# Siena S or M



## 1speed (Mar 31, 2006)

I went to my lbs where we can find Litespeed. I’m interested by the Siena. I always thought I was going to by a small one. But the guy at the store think I should take a medium. So I’m looking here for advise. 

My inseam is 82cm (32"), witch refer to the Litespeed chart good enough for medium size, but my height is about 1,67m (5'6") from the same chart, good for a small. Doing a compromise for both measures either I’m tall for a small frame or little short for a medium, ...don’t know. Regarding those measures, witch one would be the better choice. 
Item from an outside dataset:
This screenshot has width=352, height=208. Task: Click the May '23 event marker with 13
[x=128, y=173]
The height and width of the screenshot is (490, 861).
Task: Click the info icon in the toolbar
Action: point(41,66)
They don’t have neither of these size in store for now, sure it would be easier to try them for real, but actualy I have to go with theories.


----------



## Juanmoretime (Nov 24, 2001)

Does your current bike fit you well? Which top tube length is closest to your current set up? You don't want too long or short of a stem. What head tube length is also closer to you current bike? Unless you like huge stacks of spacers. If your current bike does fit you well you need to let the ruler be your guide since there are many other critical measurements to get the right sized frame.


----------



## 1speed (Mar 31, 2006)

My actual bike is a classic old school steel frame, from end ’80 beginning ’90. Size is a 52cm, top tube is 53cm, stem is 100mm. I never had a fitting on it, so it’s hard for me to say if the fit is good or not, I guess I’m use to it. It’s certainly not the best fit because after a long ride, 60 miles, I have some pain and fatigue on my shoulders.


----------



## Juanmoretime (Nov 24, 2001)

When you spend the kind of money that this bike purchase is going to cost you want to make the right decision. I spent a $150 for a professional bike fitting and it was the best money I invested into cycling. It might not be a bad way for you to go too.:thumbsup:


----------



## petberk (Feb 26, 2007)

I ride a 06 Siena Medium. I'm 5-7 with 30 inch inseam. I was fitted after I bought the bike on Ebay at LBS. The bike fit great to begin with, so they made only minor adjustments.


----------



## 1speed (Mar 31, 2006)

Well, thanks. I guess I'll find a dealer who's having both size in stock and have them for quick fit.


----------